Re: radosgw buffer overflow

[Date Prev][Date Next][Thread Prev][Thread Next][Date Index][Thread Index]

 



On Fri, Nov 14, 2014 at 10:13 PM, Mustafa Muhammad
<mustafaa.alhamdaani@xxxxxxxxx> wrote:
> On Thu, Nov 13, 2014 at 12:34 PM, Mustafa Muhammad
> <mustafaa.alhamdaani@xxxxxxxxx> wrote:
>> On Wed, Nov 12, 2014 at 9:43 PM, Yehuda Sadeh <yehuda@xxxxxxxxxx> wrote:
>>> On Tue, Nov 11, 2014 at 5:19 AM, Mustafa Muhammad
>>> <mustafaa.alhamdaani@xxxxxxxxx> wrote:
>>>> On Tue, Nov 11, 2014 at 3:44 PM, pushpesh sharma <pushpesh.eck@xxxxxxxxx> wrote:
>>>>> Mustafa,
>>>>>
>>>>> You can get rid of these messages by setting your rgw_obj_chunk_size >=
>>>>> 'Object size your are testing with'. It will also increase the performance.
>>>>
>>>> Thank you for answering, I am using multiple objects (ranging from 500
>>>> MBs to 2 GBs), so I put "rgw obj chunk size = 4G" in
>>>> /etc/ceph/ceph.conf? 4G is OK right? and what is the upper limit?
>>>
>>> No, you shouldn't put that much for the chunk size. This will
>>> effectively disable striping, and cause a significant memory
>>> consumption per thread.
>>
>> Ok, thank you.
>> One more think, I am trying to set "rgw thread pool size" more than
>> 1024, at 1024 it works, but anything more than that it doesn't (even
>> 1025).

§ **Tasks to complete**:
1: In the radosgw thread, substitute "throughput" for "performance" and write out the part between "On Fri, Nov" and "increase the performance.", inclusive.
2: In the radosgw thread, what does Yehuda Sadeh say a chunk size as large as 4G would do?
3: Continue the radosgw thread from its last line.
The data after this point is unrelated to the radosgw thread.

§ **Supplied information**:
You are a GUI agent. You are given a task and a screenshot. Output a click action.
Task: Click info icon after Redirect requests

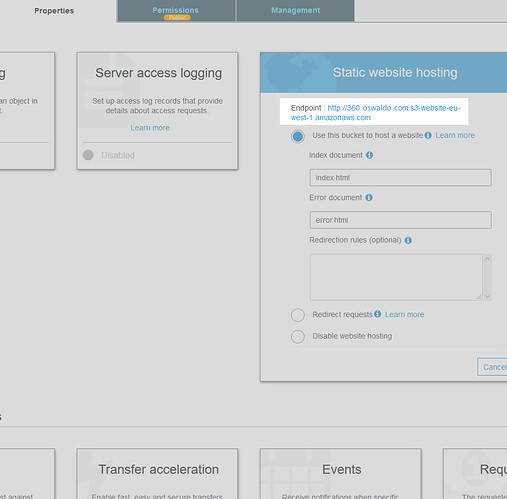pos(377,314)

§ **Answers to the tasks**:
1:
On Fri, Nov 14, 2014 at 10:13 PM, Mustafa Muhammad
<mustafaa.alhamdaani@xxxxxxxxx> wrote:
> On Thu, Nov 13, 2014 at 12:34 PM, Mustafa Muhammad
> <mustafaa.alhamdaani@xxxxxxxxx> wrote:
>> On Wed, Nov 12, 2014 at 9:43 PM, Yehuda Sadeh <yehuda@xxxxxxxxxx> wrote:
>>> On Tue, Nov 11, 2014 at 5:19 AM, Mustafa Muhammad
>>> <mustafaa.alhamdaani@xxxxxxxxx> wrote:
>>>> On Tue, Nov 11, 2014 at 3:44 PM, pushpesh sharma <pushpesh.eck@xxxxxxxxx> wrote:
>>>>> Mustafa,
>>>>>
>>>>> You can get rid of these messages by setting your rgw_obj_chunk_size >=
>>>>> 'Object size your are testing with'. It will also increase the throughput.

2: It would effectively disable striping and cause significant memory consumption per thread.

3:
It sounds to me like an issue with libfcgi (the library that radosgw
links with to connect to apache). There used to be an issue in that
library where it was using select() instead of poll() and didn't
handle correctly more than 1024 fds. Try to check if there's an update
library with a fix for that.

Yehuda

>>
>> I asked in #ceph and #ceph-devel and no answer.
>> Also were can I find civetweb log and configuration?
>>
>> P.S. ulimit for apache is very high, so it is not a problem.
>> Thanks
>> Mustafa
> Ping :)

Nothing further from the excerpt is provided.